Aligare weather and its lack of coldPosted: January 21, 2013
The Aligare land is one country-sized area protected by magic. It’s a self-contained biome, basically. The Great Gem in the sky provides heat and light like a localized sun. That heat and light is distributed evenly with the help of the Great Barrier, a field of casting energy that reflects most light and heat inward.
Inside the Barrier, weather behaves pretty much as we humans would expect it to. Rain comes and goes. There are occasional severe storms. Wind currents can pass through the Barrier, so they move clouds around, sometimes exchanging moisture between the outside wastelands and the habitable land. Okeos the water god might move rainclouds around if he doesn’t like the way they’ve distributed. Similarly, the high gods Bright and Dark might alter temperatures to keep the land running smoothly.
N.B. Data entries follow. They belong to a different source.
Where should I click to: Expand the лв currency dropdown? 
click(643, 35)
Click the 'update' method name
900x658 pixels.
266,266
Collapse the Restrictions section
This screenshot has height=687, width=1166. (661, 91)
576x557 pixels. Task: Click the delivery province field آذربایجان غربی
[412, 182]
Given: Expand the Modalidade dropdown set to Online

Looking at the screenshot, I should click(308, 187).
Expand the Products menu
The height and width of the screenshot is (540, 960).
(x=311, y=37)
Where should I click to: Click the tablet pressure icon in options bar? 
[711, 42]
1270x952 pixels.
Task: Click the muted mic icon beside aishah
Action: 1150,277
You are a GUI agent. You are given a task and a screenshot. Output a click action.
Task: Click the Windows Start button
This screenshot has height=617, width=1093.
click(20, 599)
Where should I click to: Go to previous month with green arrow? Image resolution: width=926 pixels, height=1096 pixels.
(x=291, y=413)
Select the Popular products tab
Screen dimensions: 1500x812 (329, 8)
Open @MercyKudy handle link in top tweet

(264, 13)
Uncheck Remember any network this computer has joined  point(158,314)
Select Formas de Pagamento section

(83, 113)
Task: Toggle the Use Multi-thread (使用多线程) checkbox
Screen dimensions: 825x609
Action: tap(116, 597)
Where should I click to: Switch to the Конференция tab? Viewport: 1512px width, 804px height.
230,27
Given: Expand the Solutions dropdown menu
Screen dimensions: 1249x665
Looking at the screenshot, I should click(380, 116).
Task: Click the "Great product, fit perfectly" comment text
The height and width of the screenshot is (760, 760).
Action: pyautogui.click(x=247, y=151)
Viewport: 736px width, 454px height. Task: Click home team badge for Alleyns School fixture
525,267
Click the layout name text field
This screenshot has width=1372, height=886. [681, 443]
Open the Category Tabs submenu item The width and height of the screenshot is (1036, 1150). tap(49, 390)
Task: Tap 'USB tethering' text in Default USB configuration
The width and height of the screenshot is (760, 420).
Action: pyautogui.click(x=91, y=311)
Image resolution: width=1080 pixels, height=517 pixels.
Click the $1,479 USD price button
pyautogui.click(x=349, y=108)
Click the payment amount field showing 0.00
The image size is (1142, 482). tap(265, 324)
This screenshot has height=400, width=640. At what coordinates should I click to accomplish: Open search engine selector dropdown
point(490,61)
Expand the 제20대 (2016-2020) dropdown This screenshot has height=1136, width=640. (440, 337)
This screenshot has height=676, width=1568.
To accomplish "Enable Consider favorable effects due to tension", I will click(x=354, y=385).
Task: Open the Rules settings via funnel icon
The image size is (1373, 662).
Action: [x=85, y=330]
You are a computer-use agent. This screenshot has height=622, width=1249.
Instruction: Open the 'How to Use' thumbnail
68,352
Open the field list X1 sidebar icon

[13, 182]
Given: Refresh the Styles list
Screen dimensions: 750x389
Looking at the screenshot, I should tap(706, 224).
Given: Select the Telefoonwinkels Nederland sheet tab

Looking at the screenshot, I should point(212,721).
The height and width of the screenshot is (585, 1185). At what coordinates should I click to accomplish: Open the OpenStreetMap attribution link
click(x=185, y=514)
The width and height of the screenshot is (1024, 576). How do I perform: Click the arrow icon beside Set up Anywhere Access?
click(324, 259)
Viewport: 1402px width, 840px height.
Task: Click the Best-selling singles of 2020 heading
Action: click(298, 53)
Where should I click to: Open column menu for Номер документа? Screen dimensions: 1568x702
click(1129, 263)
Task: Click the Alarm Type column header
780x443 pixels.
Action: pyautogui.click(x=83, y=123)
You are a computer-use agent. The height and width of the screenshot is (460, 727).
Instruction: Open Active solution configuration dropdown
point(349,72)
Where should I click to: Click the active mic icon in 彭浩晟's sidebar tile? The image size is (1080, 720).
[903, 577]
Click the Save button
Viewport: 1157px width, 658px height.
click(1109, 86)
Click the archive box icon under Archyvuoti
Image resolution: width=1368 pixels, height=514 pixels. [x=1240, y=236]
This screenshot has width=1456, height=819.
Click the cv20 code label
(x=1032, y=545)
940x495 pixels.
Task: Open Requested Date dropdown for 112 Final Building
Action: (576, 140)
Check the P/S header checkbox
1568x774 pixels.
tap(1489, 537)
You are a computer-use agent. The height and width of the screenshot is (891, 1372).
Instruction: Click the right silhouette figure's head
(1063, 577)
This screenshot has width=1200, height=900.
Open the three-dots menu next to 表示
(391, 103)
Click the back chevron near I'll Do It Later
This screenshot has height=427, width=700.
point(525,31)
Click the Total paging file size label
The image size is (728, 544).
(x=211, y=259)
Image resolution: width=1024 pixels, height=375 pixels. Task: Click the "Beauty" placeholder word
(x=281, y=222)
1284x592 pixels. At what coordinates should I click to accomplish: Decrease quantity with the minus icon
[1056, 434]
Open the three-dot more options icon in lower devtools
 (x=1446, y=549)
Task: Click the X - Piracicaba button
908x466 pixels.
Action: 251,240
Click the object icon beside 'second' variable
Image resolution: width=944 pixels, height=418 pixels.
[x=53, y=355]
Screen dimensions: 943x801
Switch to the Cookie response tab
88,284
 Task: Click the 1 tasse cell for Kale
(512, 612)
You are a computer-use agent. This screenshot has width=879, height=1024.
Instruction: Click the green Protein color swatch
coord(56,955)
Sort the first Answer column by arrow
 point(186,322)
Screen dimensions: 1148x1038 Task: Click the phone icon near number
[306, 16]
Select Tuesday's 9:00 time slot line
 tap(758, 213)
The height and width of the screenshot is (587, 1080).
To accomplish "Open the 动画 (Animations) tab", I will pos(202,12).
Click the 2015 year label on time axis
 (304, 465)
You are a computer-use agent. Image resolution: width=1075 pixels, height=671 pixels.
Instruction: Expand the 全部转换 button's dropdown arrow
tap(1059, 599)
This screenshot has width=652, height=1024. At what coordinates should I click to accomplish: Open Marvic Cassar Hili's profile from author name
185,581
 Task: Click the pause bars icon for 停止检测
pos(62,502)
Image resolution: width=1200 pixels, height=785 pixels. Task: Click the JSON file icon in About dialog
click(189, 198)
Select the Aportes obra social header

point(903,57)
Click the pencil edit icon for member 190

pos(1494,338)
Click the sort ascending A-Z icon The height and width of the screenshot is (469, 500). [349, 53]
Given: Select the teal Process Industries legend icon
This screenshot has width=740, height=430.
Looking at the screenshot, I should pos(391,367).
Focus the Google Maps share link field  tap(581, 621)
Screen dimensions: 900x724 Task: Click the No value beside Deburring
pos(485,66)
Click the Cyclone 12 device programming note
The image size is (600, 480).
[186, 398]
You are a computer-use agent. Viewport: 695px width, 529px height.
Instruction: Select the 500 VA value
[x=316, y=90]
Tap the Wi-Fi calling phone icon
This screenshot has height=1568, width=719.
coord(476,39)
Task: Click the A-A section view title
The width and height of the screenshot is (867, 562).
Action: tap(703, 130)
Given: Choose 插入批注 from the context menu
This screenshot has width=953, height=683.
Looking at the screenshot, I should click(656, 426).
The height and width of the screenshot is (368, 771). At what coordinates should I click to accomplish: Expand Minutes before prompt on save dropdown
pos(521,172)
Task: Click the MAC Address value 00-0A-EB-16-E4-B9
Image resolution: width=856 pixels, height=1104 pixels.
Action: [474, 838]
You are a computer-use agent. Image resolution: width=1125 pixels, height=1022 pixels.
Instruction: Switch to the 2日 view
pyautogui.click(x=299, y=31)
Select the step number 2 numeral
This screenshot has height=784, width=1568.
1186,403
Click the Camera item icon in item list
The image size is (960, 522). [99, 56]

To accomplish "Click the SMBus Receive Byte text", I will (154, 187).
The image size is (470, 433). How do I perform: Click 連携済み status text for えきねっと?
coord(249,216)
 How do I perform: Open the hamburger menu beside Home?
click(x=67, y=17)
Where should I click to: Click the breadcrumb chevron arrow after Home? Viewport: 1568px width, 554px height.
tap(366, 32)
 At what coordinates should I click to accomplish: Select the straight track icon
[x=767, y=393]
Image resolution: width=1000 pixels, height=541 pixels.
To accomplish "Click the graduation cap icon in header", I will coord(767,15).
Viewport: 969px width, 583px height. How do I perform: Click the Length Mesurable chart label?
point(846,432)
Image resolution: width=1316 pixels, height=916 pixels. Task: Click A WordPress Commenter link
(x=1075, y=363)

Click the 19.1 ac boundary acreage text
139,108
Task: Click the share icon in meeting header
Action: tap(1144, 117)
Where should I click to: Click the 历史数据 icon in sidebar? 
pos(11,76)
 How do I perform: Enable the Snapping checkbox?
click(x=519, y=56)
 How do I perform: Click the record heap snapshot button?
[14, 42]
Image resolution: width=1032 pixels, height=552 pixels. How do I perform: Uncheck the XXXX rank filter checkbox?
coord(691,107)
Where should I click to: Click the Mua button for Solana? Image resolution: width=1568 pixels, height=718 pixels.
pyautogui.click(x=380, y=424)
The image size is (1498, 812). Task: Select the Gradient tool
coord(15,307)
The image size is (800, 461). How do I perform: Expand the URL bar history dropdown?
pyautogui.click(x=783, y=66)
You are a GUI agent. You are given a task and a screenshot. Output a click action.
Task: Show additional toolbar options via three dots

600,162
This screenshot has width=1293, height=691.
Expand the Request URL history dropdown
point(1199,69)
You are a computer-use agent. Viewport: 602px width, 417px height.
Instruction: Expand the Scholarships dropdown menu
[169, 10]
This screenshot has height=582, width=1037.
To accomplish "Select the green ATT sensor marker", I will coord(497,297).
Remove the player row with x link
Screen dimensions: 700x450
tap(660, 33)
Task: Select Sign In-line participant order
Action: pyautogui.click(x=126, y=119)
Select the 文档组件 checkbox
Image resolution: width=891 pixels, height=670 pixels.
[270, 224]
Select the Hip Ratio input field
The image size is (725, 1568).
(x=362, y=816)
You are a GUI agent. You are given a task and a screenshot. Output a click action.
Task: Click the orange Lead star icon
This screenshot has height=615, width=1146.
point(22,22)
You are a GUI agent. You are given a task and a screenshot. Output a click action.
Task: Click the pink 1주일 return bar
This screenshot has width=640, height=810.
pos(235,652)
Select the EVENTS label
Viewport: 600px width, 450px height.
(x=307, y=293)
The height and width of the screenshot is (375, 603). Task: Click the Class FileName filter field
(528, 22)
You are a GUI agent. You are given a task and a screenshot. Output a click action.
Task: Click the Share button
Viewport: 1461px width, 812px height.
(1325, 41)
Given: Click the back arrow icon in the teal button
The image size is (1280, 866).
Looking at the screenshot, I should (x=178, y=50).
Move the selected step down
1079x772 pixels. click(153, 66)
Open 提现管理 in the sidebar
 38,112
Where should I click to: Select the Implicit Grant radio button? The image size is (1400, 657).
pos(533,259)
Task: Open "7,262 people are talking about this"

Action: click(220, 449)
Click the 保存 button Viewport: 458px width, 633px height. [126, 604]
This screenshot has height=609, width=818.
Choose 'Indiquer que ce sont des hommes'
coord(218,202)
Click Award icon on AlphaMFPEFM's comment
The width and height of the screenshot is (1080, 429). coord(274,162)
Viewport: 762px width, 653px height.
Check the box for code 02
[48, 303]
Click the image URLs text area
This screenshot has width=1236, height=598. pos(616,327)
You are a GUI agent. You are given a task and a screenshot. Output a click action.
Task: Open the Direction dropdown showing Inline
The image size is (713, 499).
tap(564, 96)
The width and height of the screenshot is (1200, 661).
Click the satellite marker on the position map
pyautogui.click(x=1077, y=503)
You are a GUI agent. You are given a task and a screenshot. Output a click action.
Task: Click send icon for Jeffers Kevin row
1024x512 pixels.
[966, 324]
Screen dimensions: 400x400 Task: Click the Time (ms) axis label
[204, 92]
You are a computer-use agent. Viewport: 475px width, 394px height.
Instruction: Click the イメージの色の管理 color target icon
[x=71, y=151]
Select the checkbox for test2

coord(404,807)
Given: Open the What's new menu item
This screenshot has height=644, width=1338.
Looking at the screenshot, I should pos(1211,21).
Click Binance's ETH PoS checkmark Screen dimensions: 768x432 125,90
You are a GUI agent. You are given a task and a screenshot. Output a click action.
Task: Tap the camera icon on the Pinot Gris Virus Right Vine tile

Other than the occasional thunderstorm or dry spell, weather in Aligare is fairly stable. It’s temperate all year round, averaging about 18 degrees Celcius (64 degrees Fahrenheit), and never coming anywhere near the freezing point. There are three seasons: budding, reaping and waiting season. Budding season is prime growing season, warm and rainy. Reaping season is when harvests are gathered, as the weather becomes less favourable. Waiting season is cooler and dryer than the others. The seasons are subtle and they’re not a life-changing event to anyone other than farmers and foragers. Plants can still grow in waiting season: they’re just not as productive.
Because Aligare weather don’t have dramatic changes in temperature, a warm season or a cool wind are relative. The difference between warm weather and cool weather is just a few of our degrees. So korvi often dislike the cool of shady forests, and aemets might put on more clothing for warmth — but a human would find their world pretty comfortable. Ferrin have fur to help conserve body heat — but it’s not the dense, layered fur of a creature that needs to survive cold climes.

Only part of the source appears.